▶ _Your assignment_: Needed from the data below: all lines that contain the word "each".

(Collected data)
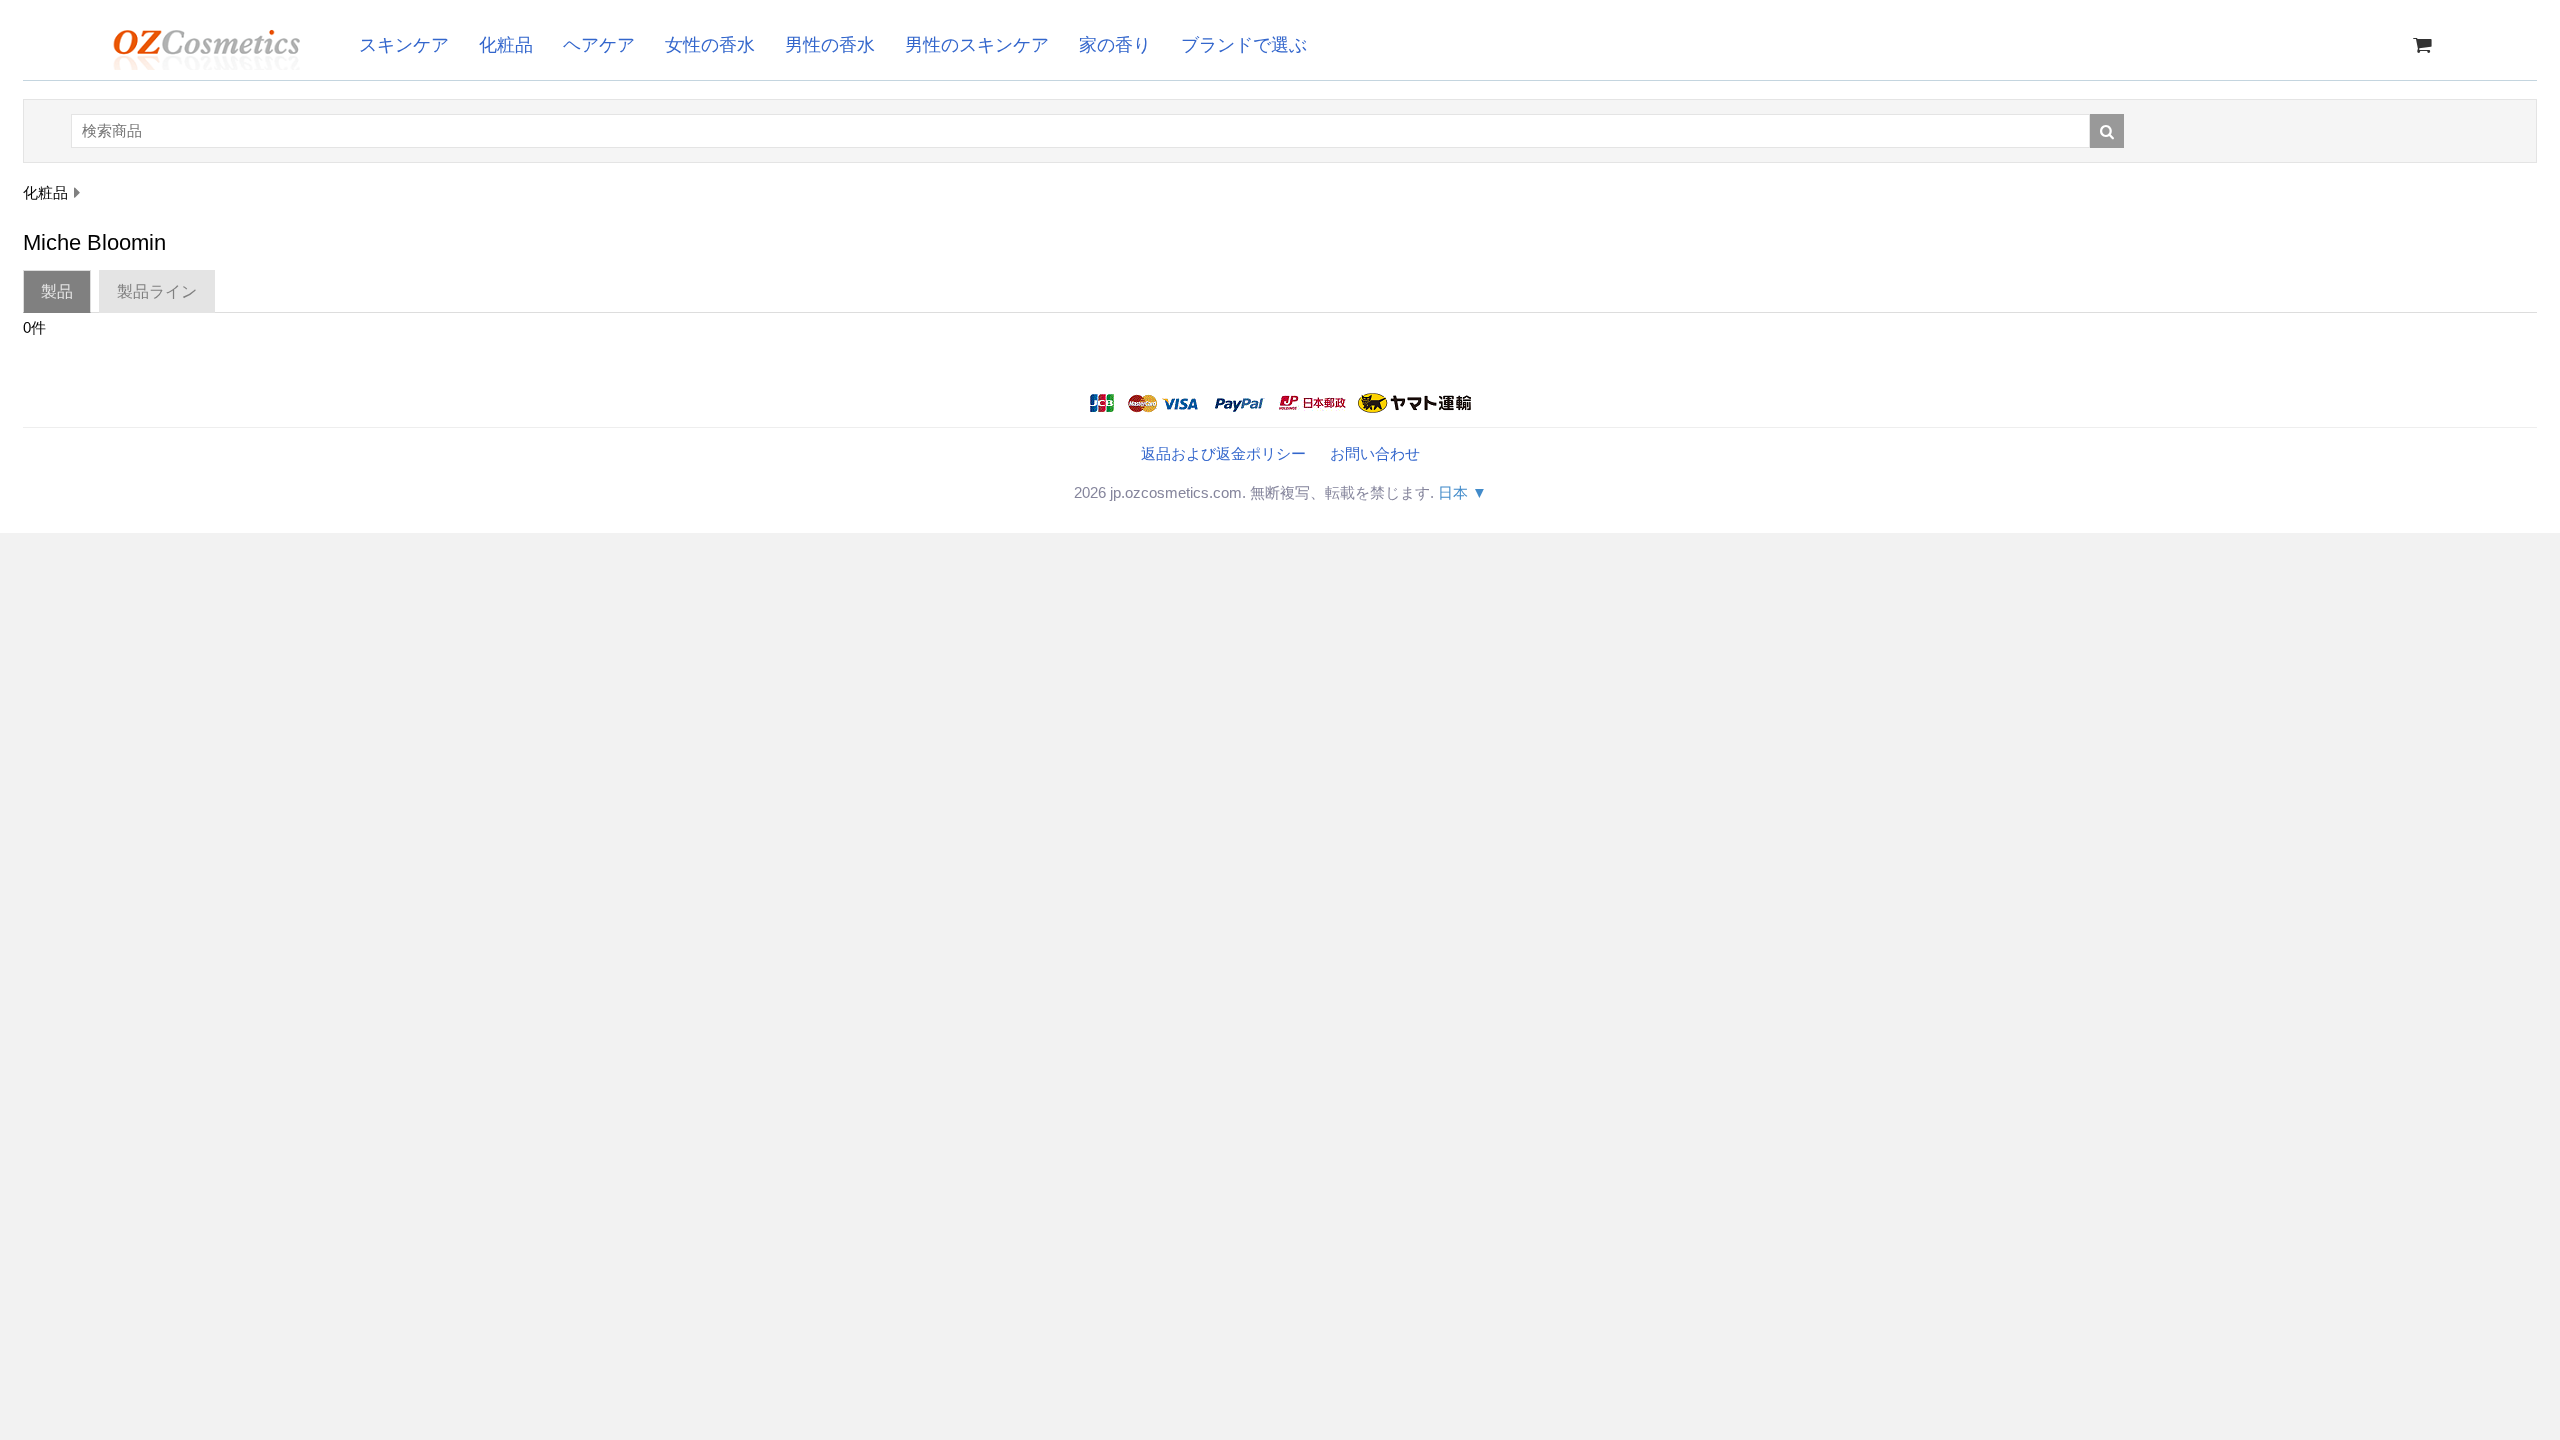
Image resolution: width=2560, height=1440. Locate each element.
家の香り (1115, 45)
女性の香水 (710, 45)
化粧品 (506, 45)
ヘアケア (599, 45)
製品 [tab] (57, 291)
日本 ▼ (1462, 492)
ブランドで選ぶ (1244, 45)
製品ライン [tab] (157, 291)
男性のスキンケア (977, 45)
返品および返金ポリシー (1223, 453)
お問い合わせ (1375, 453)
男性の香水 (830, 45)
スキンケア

---

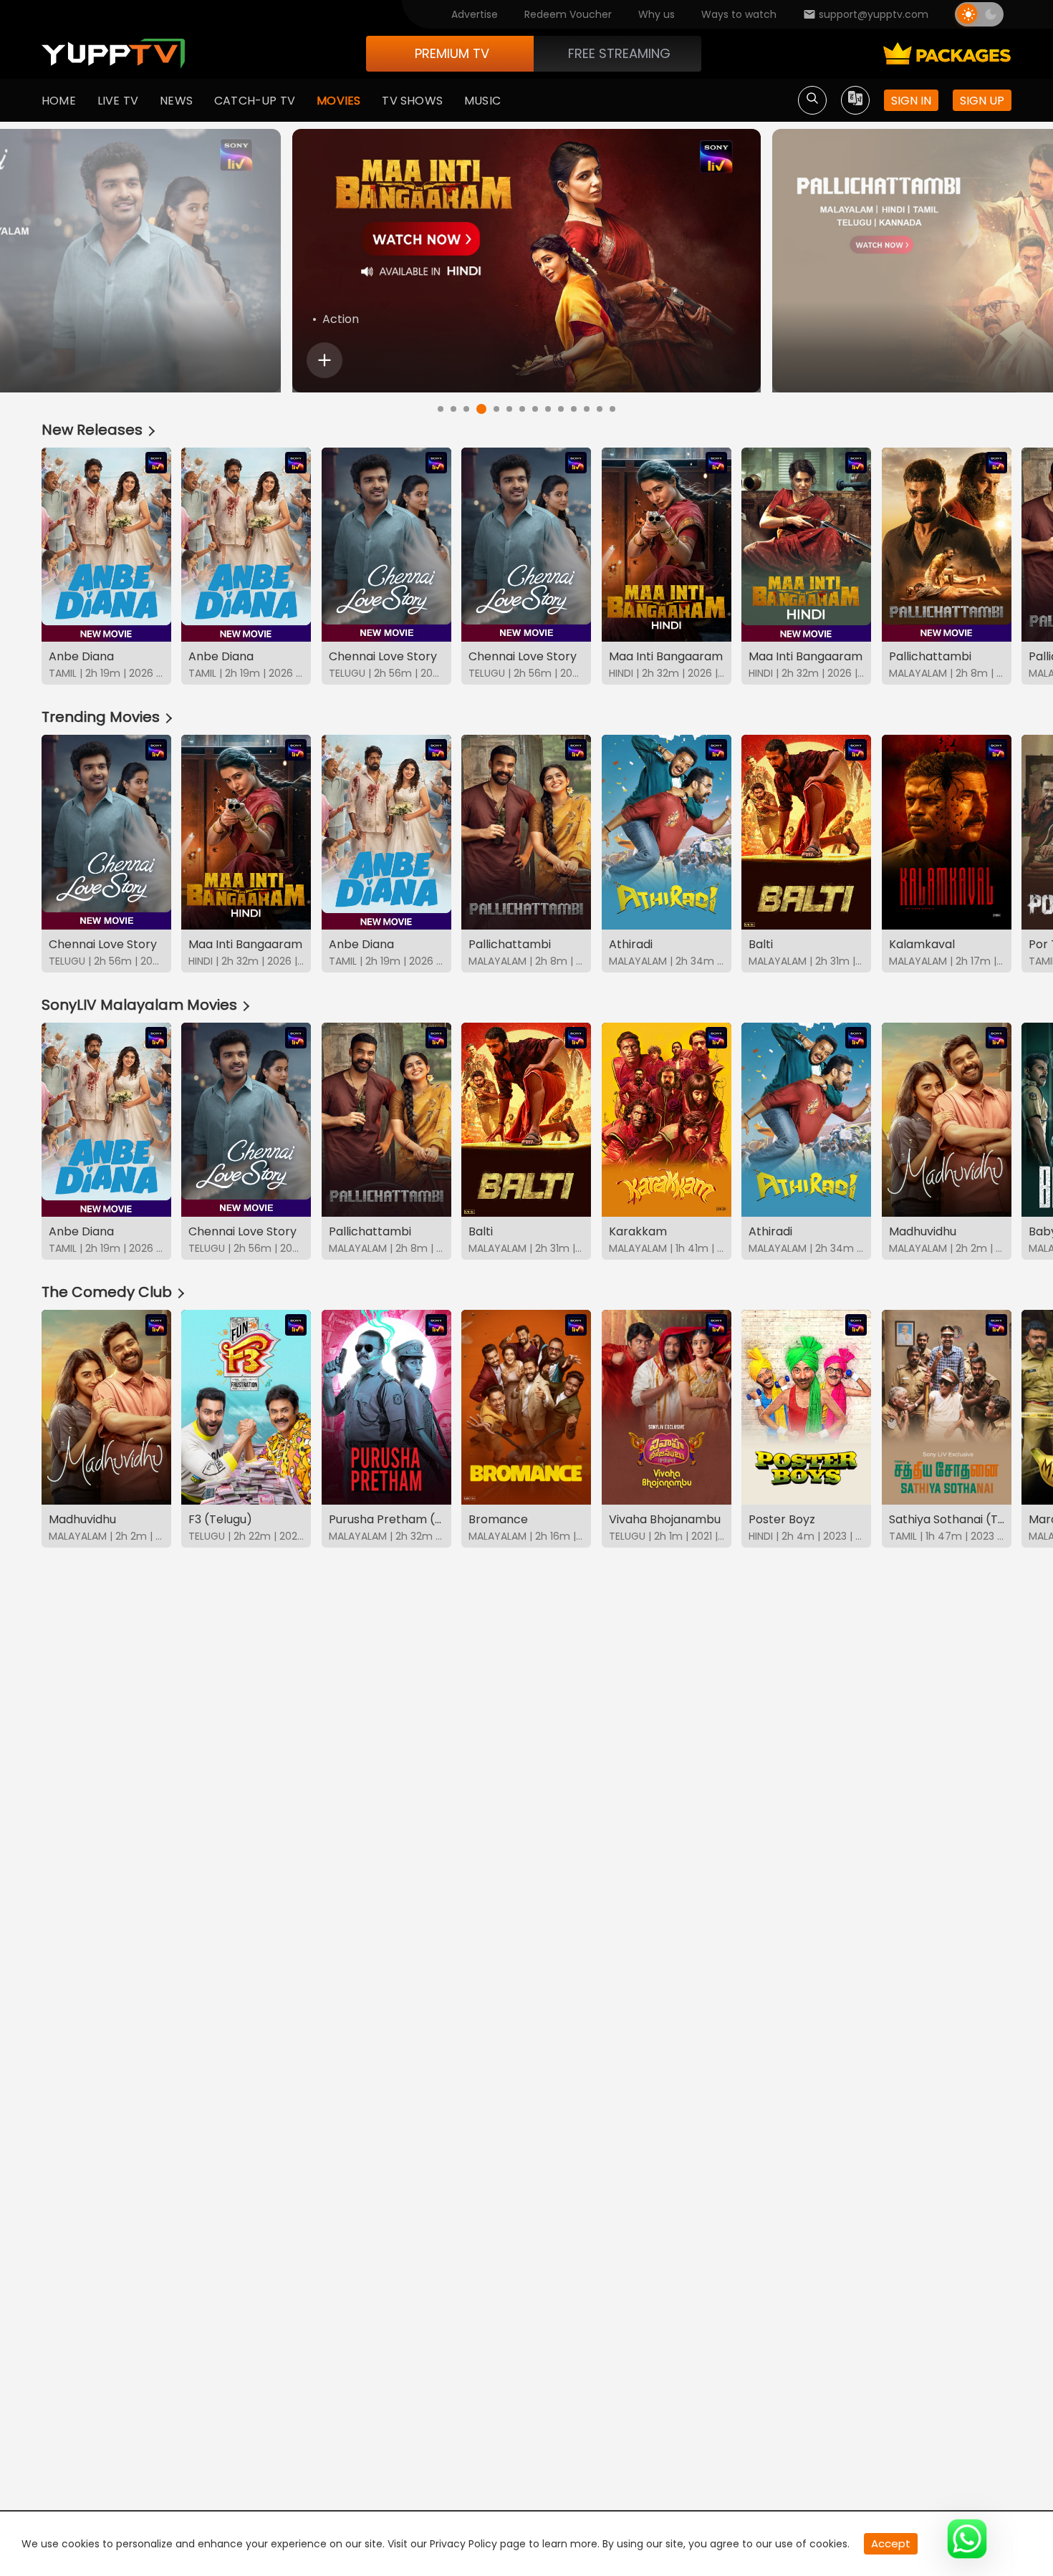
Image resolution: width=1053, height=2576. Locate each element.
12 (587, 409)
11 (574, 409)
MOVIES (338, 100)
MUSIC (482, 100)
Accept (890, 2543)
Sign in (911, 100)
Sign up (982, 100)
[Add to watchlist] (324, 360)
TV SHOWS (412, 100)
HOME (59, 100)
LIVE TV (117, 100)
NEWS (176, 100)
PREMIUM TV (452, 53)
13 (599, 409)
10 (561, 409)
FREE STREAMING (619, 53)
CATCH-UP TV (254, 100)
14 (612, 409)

---

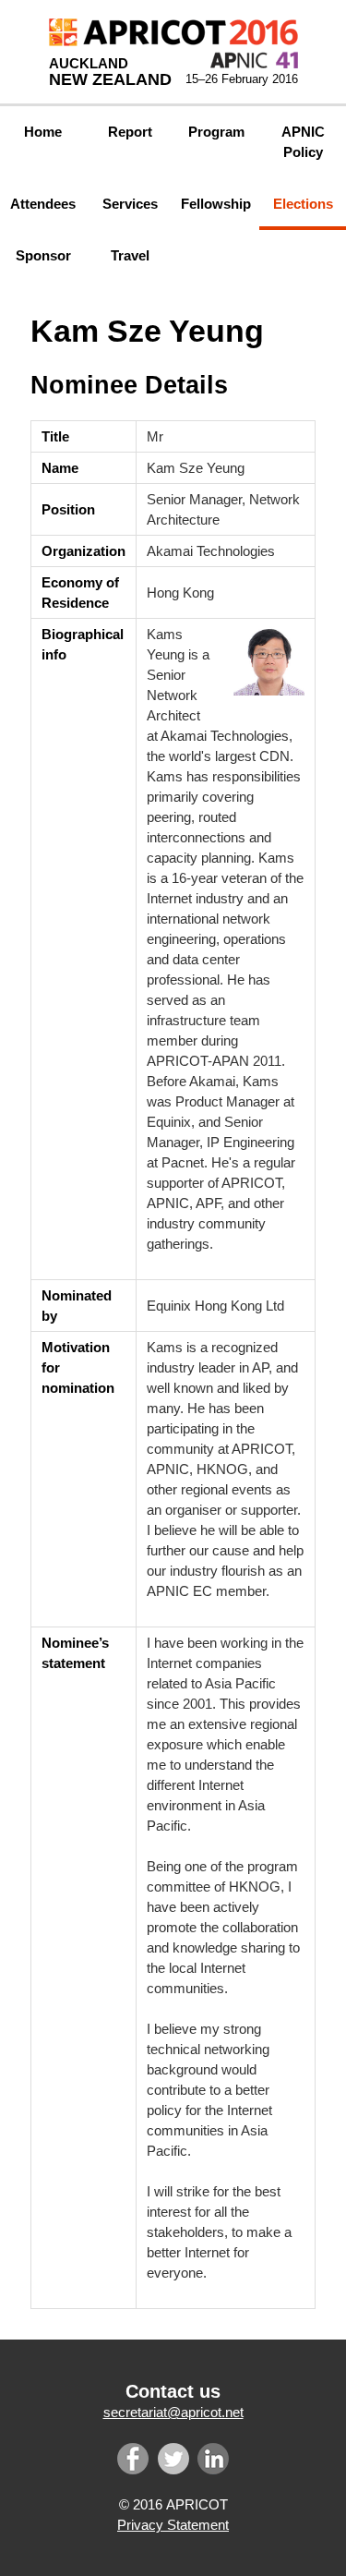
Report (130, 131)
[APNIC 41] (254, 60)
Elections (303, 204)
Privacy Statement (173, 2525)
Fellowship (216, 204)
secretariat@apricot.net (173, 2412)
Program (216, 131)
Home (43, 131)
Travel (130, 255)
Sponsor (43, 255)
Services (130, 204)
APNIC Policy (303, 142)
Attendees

▶ _Solution_:
Image resolution: width=2560, height=1440. Locate each element.
Image resolution: width=1053, height=2576. Locate each element.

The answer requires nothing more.